→ Set exercise A: In two sentences, summarize the text about The Salt Lake Tribune's political journalists.

→ Quoted text:
^^^^^^^^
Utahns will vote in the 2022 midterm elections soon. Meet The Tribune journalists covering politics in Utah.

Utahns will vote in the 2022 midterm elections soon. Meet The Tribune journalists covering politics in Utah.

“Regardless of our individual talents, our journalism is best when we work together,” says new Statewatch editor Jeff Parrott.

(Chris Samuels | The Salt Lake Tribune) The Salt Lake Tribune Building in Salt Lake City, Tuesday, June 21, 2022. Five journalists from The Tribune cover politics in Utah, and are known as the Statewatch team.

It takes a team of dogged journalists to cover politics in Utah.

At The Salt Lake Tribune, five political journalists make up the Statewatch team. As editor of the team, I can tell you we’ve got a lot of political ground to cover — from elections and the Legislature, to the congressional delegation and holding public officials accountable for how taxpayer money is spent.
^^^^^^^^
→ Supplied entries:
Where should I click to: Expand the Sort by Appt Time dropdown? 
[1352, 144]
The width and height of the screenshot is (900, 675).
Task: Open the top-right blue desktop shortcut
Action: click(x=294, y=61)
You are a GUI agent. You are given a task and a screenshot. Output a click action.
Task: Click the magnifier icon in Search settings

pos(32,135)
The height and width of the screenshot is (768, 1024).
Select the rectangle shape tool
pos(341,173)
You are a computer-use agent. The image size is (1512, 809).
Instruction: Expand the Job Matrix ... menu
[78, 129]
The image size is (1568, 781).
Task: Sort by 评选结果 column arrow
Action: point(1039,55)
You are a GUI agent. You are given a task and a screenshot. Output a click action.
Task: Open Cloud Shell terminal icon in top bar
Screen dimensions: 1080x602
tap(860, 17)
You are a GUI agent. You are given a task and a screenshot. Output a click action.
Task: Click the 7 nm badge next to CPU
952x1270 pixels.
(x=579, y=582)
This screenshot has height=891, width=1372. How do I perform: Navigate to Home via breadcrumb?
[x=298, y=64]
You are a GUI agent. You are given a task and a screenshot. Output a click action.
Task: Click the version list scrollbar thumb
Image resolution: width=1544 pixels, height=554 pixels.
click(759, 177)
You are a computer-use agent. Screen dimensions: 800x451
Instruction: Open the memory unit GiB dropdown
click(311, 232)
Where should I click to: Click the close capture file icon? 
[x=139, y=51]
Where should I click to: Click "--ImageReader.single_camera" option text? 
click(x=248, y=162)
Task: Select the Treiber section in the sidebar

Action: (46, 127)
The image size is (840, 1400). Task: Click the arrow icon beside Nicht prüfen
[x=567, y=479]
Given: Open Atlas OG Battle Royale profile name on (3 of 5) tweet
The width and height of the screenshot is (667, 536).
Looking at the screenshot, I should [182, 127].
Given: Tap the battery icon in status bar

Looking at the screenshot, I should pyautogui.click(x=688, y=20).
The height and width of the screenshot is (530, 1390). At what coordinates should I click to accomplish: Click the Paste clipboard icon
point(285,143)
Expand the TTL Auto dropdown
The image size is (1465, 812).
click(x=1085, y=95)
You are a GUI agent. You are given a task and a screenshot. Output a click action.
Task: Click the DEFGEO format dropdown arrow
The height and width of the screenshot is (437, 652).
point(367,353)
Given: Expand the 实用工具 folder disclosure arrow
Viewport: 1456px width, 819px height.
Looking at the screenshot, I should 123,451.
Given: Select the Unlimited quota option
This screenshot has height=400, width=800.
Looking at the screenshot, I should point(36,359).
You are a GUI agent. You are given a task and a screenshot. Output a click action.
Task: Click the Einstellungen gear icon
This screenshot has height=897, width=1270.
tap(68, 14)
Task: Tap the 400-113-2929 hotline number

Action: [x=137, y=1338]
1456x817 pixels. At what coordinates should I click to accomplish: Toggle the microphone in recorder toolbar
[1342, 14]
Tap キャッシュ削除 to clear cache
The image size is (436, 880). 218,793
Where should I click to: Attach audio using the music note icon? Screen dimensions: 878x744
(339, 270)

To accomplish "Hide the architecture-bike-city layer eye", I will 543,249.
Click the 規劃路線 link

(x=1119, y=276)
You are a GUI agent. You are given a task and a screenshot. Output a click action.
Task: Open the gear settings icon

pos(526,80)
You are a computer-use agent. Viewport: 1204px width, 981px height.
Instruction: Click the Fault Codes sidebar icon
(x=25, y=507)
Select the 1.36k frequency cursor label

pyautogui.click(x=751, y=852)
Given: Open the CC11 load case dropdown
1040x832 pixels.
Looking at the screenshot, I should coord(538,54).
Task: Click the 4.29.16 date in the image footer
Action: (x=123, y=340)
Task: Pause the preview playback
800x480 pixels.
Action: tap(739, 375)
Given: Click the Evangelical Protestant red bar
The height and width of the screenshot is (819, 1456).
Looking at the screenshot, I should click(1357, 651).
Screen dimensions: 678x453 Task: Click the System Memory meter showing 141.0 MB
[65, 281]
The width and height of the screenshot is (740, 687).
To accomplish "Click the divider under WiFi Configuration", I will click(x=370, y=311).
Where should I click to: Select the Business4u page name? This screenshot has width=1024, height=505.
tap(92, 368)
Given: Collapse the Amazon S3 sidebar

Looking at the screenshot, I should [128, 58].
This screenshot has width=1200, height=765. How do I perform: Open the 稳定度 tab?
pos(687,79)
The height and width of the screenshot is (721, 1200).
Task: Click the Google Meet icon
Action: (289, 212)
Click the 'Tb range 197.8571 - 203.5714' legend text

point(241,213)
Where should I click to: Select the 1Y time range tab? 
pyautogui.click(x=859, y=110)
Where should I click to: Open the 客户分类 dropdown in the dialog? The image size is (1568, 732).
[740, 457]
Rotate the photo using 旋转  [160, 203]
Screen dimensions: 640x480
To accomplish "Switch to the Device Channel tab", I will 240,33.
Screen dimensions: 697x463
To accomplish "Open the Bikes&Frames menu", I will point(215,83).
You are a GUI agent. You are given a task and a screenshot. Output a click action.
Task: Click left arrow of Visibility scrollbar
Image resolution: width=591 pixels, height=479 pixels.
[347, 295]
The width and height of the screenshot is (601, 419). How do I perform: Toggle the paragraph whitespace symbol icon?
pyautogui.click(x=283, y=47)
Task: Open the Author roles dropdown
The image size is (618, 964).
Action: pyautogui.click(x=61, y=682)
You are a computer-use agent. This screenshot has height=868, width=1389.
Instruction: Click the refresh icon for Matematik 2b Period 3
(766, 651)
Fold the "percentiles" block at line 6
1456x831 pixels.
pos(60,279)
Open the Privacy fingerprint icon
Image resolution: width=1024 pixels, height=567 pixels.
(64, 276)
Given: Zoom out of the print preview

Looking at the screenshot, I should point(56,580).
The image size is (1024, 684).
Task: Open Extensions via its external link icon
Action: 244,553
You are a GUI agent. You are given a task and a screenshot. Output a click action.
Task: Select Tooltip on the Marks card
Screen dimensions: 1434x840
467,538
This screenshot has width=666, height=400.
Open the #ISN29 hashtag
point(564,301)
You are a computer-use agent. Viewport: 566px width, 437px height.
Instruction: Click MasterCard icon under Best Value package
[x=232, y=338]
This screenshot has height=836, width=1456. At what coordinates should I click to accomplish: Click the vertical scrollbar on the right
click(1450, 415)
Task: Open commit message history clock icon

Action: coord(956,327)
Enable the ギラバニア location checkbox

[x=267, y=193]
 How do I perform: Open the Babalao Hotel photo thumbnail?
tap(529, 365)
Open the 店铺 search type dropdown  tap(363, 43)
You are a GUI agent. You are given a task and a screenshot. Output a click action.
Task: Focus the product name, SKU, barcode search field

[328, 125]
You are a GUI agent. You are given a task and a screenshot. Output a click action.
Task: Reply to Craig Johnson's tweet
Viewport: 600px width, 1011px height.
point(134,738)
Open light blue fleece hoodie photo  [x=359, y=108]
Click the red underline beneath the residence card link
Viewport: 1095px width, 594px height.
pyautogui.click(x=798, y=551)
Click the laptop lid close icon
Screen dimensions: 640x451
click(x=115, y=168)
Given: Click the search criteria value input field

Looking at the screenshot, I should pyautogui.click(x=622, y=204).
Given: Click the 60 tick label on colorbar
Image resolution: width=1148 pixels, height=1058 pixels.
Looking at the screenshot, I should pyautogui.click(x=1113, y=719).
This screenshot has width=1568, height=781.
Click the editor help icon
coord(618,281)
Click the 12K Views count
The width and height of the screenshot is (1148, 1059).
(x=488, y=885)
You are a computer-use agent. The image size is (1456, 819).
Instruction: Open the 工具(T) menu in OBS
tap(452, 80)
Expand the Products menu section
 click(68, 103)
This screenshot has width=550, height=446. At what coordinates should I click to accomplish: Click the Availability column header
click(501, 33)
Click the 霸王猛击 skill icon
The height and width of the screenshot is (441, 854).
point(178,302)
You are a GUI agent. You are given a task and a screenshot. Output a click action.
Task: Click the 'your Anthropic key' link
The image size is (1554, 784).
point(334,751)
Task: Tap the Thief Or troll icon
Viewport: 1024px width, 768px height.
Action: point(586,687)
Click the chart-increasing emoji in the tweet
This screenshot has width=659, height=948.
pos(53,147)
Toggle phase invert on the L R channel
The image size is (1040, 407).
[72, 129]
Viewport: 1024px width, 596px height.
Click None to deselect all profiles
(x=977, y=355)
^^^^^^^^
→ Set exercise B: Reproduce the records from their first line through the line holding "pos(32,135)", both included.

→ Exercise output A: As Utahns prepare to vote in the 2022 midterm elections, The Salt Lake Tribune's five political journalists make up its Statewatch team, edited by Jeff Parrott. The team covers elections, the Legislature, the congressional delegation and how public officials spend taxpayer money, and Parrott says their journalism is best when they work together.

→ Exercise output B:
Where should I click to: Expand the Sort by Appt Time dropdown? 
[1352, 144]
The width and height of the screenshot is (900, 675).
Task: Open the top-right blue desktop shortcut
Action: click(x=294, y=61)
You are a GUI agent. You are given a task and a screenshot. Output a click action.
Task: Click the magnifier icon in Search settings

pos(32,135)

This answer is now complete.